Quest’opera in particolare è intrisa di violenza, perché violenti sono i rapporti tra gli essei umani protagonisti, che si riflettono nelle tinte scure che la caratterizzano e le conferiscono una grande modernità. Basti pensare all’inizio del secondo atto, al soliloquio di violoncello e viola: un altissimo momento sia per la sua portata intellettuale, sia per il suo contenuto romantico, nel senso più filosofico del termine.
Già alla Scala – conclude Mariotti – ho avuto la fortuna di dirigere Placido Domingo, grandissimo interprete del ruolo di Francesco Foscari, che ha portato in dote al personaggio tutto il suo carisma e un’enorme carica di umanità”

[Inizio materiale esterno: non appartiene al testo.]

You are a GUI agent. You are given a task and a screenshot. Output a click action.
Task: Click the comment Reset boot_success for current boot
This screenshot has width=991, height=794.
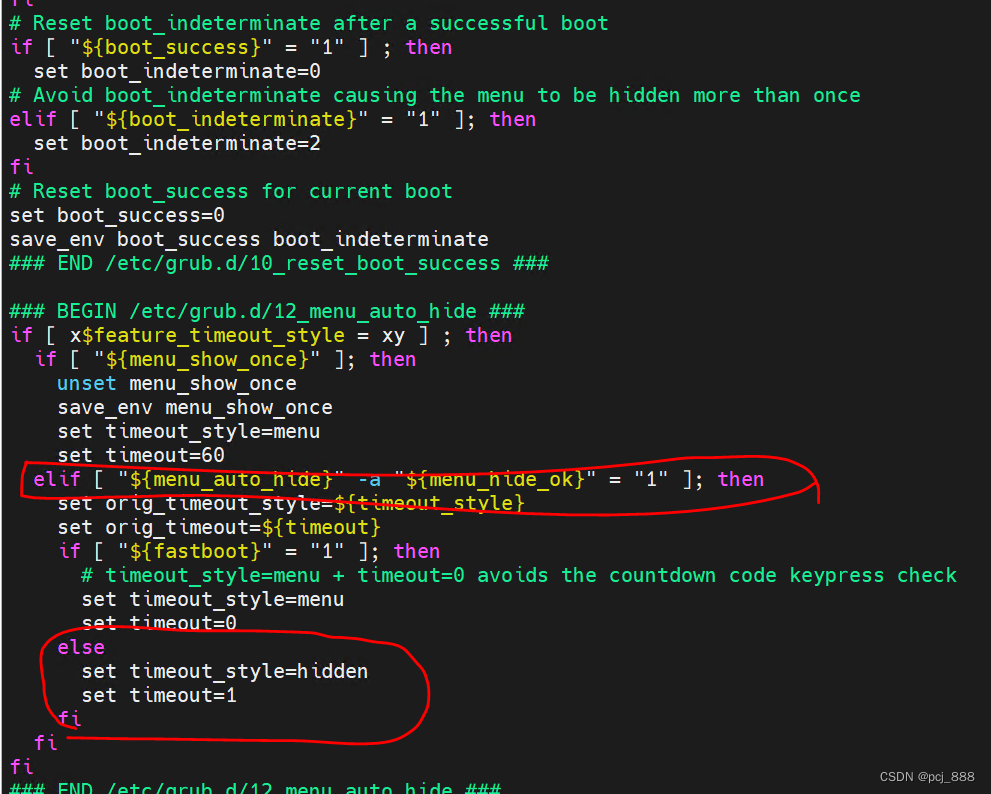[x=230, y=191]
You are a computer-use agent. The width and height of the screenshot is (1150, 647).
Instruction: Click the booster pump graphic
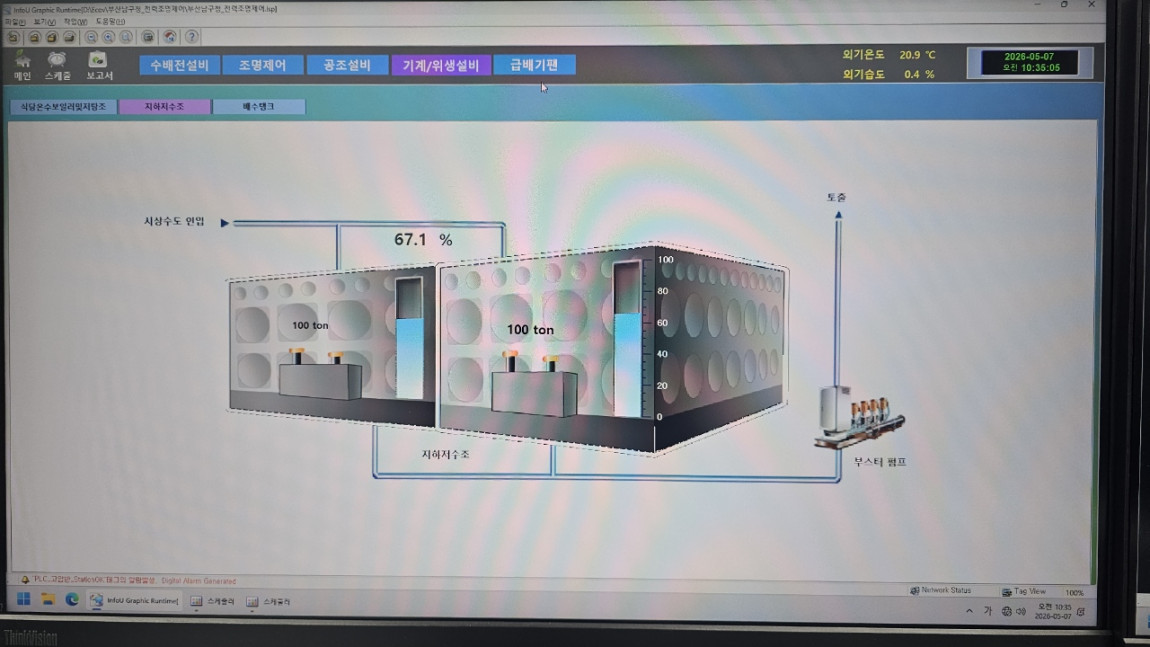(858, 416)
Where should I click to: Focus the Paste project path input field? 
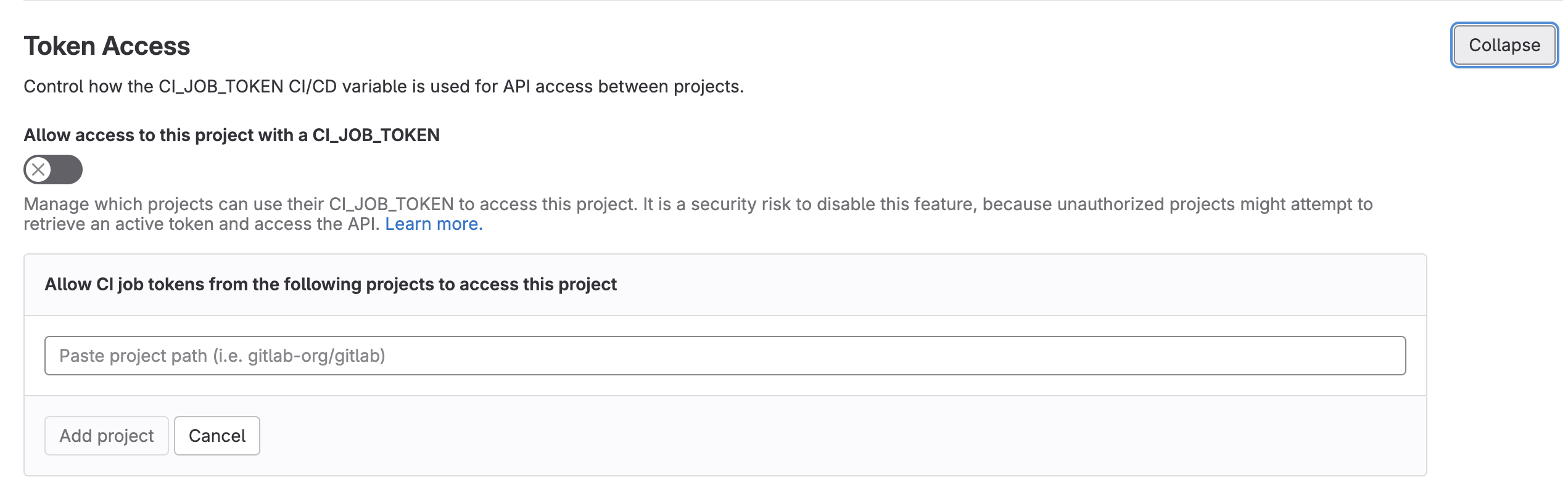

Recentemente insignito del 36° “Premio Abbiati” della Critica Musicale Italiana come miglior direttore d’orchestra del 2016, dopo I due Foscari Michele Mariotti dirigerà a settembre La forza del destino di Verdi per l’inaugurazione della stagione dell’Opera di Amsterdam e a ottobre Lucia di Lammermoor alla Royal Opera House di Londra. Nel gennaio 2017 invece interpreterà La bohéme di Puccini per l’inaugurazione del Teatro Comunale di Bologna, di cui è Direttore musicale.